Os alemães resistiam com ferocidade. Cada grupo de dez paraquedistas tinha duas metralhadoras MG 42, o dobro do padrão, disparando de andares diferentes. Armadilhas e escombros dificultavam cada passo. Um soldado cego por estilhaços, encontrado pelos Seaforth, gritava em inglês: “Se eu pudesse vê-los, mataria todos vocês!” A resistência era tão brutal que Ortona ganhou o apelido de “Stalingrado do Adriático”. No Natal, enquanto Durnford tentava trazer um pouco de alento com uma ceia na igreja de Santa Maria di Costantinopoli, o som das explosões não parava. “Os rostos dos novatos eram de puro cansaço”, anotou ele, entre cânticos e ordens para voltar ao front.
Para Farley Mowat, o dia 25 foi um golpe duro.
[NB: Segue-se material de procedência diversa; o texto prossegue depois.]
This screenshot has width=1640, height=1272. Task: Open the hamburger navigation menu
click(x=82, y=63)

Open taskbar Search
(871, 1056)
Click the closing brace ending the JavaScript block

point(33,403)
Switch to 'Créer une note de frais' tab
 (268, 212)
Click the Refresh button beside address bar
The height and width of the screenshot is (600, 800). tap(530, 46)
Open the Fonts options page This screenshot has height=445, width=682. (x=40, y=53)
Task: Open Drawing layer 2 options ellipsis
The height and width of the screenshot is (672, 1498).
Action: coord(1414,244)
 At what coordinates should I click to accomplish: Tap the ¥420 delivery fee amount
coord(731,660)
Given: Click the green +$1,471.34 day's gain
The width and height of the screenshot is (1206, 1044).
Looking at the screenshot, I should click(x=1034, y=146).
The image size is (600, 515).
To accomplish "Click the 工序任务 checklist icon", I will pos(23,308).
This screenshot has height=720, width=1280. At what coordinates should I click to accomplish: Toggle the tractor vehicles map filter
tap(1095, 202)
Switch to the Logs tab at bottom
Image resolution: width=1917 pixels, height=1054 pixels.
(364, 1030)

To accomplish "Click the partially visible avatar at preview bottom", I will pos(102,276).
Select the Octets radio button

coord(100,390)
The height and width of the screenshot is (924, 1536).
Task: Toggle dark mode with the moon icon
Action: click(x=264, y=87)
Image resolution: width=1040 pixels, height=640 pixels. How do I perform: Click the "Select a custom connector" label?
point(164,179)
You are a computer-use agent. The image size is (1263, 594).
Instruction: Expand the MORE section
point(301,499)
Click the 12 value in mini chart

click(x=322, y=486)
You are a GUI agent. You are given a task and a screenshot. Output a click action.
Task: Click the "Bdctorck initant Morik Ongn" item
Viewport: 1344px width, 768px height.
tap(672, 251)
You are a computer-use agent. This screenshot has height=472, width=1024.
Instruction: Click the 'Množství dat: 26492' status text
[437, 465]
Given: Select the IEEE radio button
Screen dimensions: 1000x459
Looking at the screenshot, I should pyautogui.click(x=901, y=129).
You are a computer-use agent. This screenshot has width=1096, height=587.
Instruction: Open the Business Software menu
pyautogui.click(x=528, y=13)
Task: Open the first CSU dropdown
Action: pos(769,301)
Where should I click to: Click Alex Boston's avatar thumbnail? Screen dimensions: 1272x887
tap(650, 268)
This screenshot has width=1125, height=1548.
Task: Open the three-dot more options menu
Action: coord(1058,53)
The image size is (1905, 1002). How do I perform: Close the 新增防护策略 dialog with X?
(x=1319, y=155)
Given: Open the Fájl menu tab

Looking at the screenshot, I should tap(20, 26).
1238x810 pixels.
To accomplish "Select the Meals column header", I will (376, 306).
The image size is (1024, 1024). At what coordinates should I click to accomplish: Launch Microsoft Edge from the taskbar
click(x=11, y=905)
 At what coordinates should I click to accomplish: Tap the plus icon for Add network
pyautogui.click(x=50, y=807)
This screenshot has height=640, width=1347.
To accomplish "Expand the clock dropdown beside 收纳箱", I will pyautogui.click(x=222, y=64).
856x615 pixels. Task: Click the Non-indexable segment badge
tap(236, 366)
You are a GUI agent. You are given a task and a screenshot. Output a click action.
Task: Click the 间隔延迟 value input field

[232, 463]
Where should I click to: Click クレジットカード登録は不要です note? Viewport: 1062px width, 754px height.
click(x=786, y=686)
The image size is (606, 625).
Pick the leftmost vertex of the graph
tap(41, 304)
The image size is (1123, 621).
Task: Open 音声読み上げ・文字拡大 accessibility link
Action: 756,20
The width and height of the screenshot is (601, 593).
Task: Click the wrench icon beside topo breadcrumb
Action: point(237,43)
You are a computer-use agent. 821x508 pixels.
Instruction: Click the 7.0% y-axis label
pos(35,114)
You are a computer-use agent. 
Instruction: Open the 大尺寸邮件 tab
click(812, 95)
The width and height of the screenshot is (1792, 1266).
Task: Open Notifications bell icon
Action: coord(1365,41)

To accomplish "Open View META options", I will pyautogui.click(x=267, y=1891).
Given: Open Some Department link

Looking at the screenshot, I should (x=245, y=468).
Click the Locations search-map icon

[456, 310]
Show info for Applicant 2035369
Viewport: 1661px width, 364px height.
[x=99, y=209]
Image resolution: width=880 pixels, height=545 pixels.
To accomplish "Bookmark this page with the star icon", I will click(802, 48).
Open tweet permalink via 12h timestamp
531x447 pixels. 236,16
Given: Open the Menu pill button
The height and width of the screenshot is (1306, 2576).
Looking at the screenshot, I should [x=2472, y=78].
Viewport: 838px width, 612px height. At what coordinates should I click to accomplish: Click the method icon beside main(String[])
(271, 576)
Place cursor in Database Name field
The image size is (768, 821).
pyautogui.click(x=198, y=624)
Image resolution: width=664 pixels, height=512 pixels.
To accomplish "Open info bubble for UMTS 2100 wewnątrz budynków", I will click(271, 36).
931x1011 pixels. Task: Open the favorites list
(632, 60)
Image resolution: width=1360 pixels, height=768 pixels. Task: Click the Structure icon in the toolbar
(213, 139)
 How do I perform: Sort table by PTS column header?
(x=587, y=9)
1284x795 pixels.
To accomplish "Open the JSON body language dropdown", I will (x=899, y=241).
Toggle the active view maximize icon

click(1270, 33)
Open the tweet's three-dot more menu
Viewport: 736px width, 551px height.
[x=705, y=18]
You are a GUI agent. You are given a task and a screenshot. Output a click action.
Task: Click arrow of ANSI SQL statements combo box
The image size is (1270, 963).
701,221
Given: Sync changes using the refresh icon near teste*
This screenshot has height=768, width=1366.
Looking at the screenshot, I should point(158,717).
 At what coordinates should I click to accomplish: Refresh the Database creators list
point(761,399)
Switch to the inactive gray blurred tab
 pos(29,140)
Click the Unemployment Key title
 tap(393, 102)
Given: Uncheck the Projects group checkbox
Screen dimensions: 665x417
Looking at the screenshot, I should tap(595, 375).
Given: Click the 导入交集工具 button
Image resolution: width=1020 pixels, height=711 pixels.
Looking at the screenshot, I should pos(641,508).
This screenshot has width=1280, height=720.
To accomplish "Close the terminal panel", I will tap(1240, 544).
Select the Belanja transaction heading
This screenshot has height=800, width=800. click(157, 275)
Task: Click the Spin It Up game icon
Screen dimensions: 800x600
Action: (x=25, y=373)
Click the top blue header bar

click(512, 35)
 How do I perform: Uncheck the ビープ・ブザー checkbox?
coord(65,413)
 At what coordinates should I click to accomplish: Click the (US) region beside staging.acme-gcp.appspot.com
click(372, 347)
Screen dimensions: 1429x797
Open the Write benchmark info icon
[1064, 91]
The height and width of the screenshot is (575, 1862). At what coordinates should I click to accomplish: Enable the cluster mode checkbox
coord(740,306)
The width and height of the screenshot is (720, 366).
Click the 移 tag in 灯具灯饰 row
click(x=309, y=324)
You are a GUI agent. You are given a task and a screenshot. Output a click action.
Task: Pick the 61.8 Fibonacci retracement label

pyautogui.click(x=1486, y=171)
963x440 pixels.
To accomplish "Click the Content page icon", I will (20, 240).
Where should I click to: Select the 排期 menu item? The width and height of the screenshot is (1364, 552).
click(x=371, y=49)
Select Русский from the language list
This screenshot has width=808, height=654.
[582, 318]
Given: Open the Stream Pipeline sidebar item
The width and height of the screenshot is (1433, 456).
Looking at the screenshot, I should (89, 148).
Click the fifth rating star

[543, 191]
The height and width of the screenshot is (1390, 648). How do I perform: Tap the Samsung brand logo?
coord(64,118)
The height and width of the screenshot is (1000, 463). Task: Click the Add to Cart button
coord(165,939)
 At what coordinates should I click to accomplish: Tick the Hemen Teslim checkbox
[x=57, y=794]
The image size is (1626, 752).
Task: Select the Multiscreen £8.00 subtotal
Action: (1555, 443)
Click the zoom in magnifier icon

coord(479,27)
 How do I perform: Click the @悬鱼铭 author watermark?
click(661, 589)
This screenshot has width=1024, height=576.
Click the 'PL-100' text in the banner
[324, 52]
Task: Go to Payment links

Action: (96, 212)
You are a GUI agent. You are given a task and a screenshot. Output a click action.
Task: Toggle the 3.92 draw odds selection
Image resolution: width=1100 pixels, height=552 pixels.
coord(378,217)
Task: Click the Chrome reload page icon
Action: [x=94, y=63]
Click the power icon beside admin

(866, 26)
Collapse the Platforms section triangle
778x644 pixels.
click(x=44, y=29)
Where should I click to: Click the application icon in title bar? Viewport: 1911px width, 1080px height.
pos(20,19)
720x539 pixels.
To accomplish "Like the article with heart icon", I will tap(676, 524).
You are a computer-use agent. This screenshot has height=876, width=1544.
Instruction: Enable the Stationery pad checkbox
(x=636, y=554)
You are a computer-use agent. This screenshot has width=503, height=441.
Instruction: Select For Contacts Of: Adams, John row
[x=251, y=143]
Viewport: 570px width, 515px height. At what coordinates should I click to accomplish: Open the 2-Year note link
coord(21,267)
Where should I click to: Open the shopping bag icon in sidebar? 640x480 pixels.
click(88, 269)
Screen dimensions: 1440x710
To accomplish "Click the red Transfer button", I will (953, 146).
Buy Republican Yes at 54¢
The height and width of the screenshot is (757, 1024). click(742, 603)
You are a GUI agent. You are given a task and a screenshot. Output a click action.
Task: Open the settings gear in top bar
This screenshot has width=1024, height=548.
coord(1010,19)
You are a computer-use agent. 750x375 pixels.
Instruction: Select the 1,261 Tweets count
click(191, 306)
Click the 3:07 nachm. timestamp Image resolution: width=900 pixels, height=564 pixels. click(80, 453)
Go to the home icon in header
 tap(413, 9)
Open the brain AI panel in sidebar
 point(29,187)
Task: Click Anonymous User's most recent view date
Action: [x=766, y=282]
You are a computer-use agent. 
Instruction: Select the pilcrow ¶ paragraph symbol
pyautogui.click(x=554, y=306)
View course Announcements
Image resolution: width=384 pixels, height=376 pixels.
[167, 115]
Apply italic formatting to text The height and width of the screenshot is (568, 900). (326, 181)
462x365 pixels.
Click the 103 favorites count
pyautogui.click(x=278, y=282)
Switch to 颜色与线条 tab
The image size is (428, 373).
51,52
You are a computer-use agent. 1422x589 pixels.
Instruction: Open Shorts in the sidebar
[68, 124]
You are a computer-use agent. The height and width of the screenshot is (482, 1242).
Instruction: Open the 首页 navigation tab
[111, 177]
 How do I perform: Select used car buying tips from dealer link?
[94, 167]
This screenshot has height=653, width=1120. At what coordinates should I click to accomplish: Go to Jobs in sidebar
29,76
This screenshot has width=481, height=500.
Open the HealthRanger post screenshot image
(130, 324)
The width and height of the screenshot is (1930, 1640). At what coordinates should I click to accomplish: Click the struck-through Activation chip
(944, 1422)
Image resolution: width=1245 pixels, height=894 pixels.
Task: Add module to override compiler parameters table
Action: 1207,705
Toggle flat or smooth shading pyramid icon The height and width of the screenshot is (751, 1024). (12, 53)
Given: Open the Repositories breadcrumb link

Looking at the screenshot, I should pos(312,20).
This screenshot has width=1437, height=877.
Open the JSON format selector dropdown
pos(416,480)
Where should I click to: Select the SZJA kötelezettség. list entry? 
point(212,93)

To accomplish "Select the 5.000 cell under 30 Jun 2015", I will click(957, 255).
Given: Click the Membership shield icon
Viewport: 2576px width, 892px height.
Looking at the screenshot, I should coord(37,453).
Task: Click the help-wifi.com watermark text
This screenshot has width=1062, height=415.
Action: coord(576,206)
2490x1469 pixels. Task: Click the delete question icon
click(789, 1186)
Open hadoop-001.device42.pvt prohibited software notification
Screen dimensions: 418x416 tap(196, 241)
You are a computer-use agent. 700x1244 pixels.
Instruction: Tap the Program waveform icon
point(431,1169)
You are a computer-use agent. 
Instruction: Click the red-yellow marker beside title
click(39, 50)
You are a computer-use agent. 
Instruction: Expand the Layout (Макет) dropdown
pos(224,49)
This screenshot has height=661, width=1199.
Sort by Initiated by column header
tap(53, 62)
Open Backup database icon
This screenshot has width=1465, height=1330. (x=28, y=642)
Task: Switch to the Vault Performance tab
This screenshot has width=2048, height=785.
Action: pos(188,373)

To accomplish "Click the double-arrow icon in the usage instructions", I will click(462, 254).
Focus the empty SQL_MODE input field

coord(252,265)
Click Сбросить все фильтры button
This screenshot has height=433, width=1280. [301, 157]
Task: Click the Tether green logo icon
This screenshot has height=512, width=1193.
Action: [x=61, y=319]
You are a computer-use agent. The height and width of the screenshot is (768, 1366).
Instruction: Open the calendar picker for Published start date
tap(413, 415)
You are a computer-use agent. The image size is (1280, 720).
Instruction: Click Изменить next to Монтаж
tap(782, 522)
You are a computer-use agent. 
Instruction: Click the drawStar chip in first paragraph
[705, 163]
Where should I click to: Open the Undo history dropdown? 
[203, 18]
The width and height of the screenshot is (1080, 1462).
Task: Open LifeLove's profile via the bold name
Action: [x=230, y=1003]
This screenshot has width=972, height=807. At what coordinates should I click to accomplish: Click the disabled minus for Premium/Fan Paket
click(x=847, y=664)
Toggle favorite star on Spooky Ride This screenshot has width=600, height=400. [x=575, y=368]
Um sargento trouxe a notícia da morte do major Alex Campbell, abatido em um ataque frontal. Logo depois, viu seu amigo Al Park ser carregado numa maca, com um ferimento na cabeça. “As lágrimas vieram sem que eu pudesse segurar”, admitiu ele, num momento em que a guerra parecia roubar tudo o que restava de humano.
A batalha terminou na madrugada de 28 de dezembro, quando os alemães, reduzidos a poucas dezenas de homens, recuaram para o norte. Siegfried Bähr, do 2º Batalhão alemão, viu seu tenente Pick morrer numa praça, baleado enquanto fumava um cigarro. Ortona caiu, mas a custo altíssimo: mais de 1.300 canadenses mortos ou feridos, uma vila em ruínas e um trauma que ecoaria por anos.